Material for this task Start Marker

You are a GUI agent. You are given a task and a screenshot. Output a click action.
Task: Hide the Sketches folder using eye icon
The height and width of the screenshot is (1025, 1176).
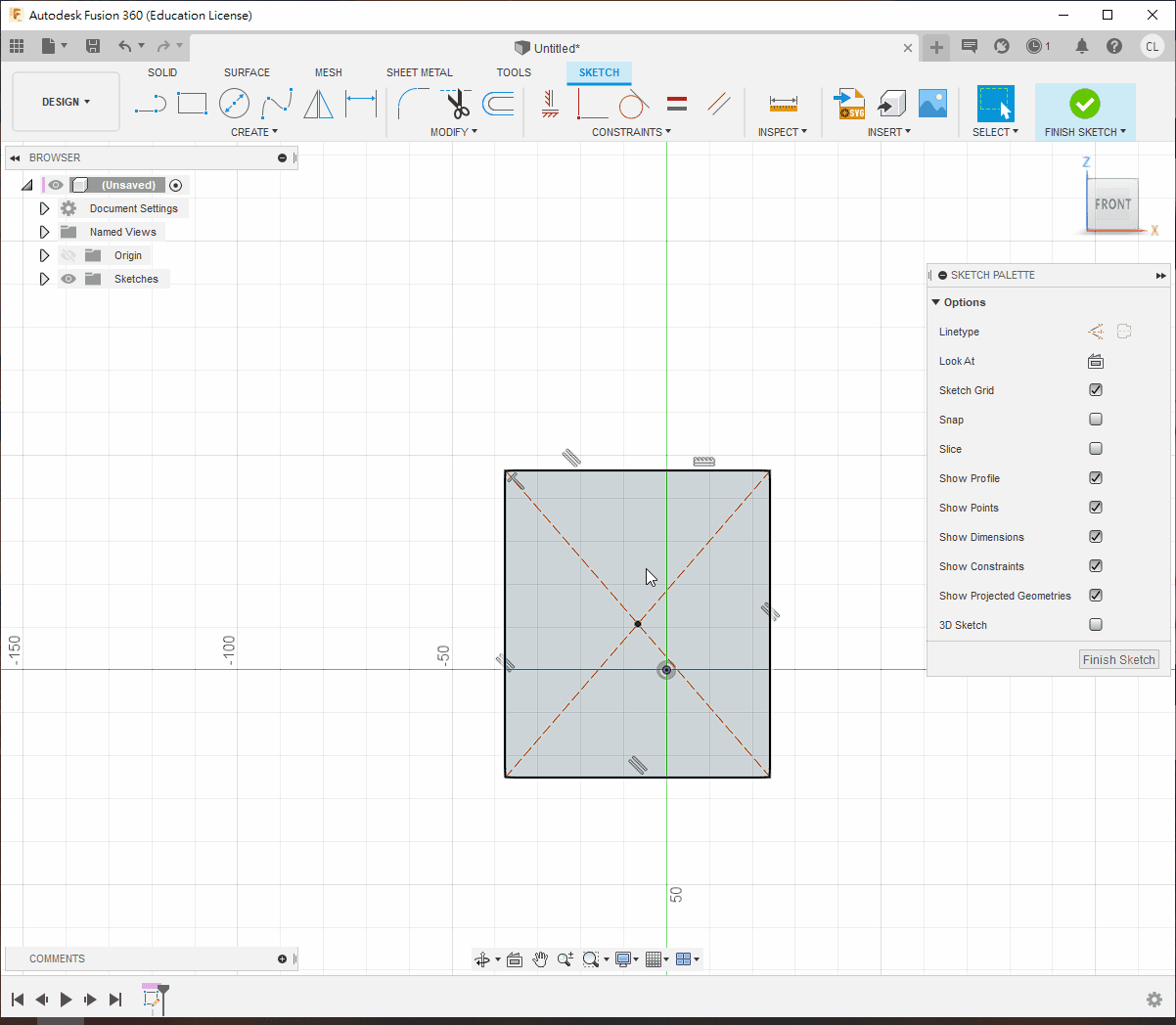click(x=68, y=279)
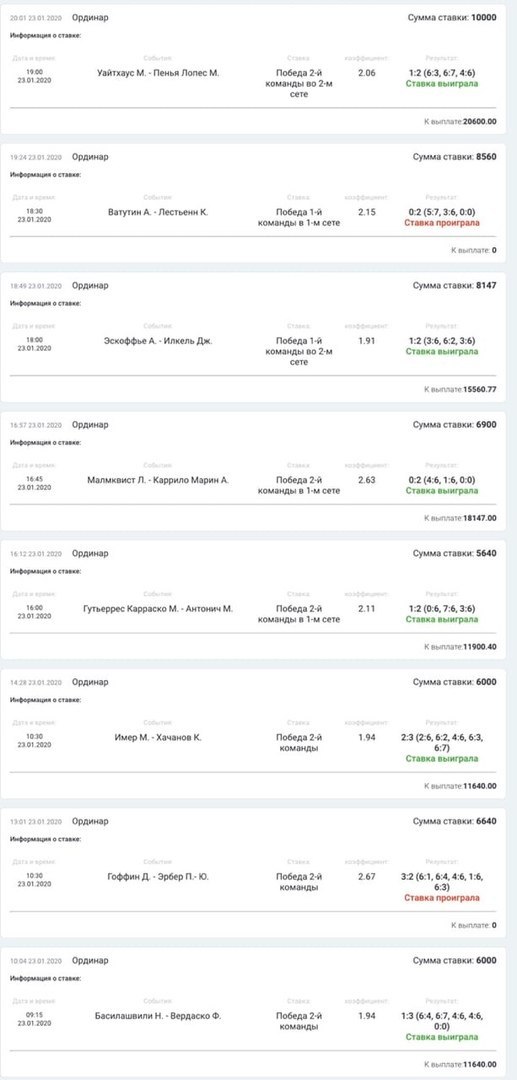
Task: Click the 20:01 Ординар bet header
Action: (59, 18)
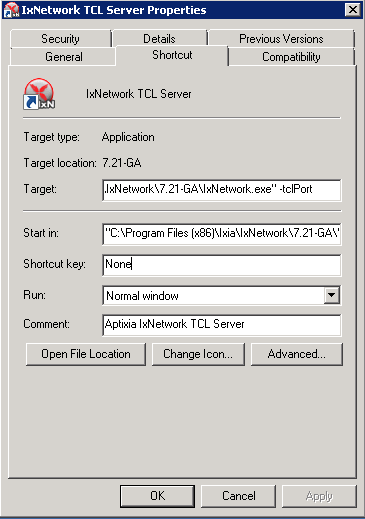The height and width of the screenshot is (519, 365).
Task: Click the Comment field with Aptixia text
Action: pos(222,325)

Material for this task End Marker

● **Work required**
Could you set down every record above exactly as written, leaving out the pictures?

● **Your solution**
You are a GUI agent. You are given a task and a screenshot. Output a click action.
Task: Hide the Sketches folder using eye icon
The height and width of the screenshot is (1025, 1176).
click(x=68, y=279)
Task: Click the 20:01 Ординар bet header
Action: (59, 18)
The height and width of the screenshot is (519, 365).
Task: Click the Comment field with Aptixia text
Action: pos(222,325)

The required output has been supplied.